[TASK TO COMPLETE]
Set the records down again in full, with every word kept.
MATERIAL FOR THE TASK: Begin
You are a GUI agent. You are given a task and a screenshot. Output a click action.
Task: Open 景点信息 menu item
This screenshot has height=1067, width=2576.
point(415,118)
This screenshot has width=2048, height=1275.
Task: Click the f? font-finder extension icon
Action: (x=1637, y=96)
MATERIAL FOR THE TASK: End
[PROBLEM SOLUTION]
You are a GUI agent. You are given a task and a screenshot. Output a click action.
Task: Open 景点信息 menu item
This screenshot has height=1067, width=2576.
point(415,118)
This screenshot has width=2048, height=1275.
Task: Click the f? font-finder extension icon
Action: (x=1637, y=96)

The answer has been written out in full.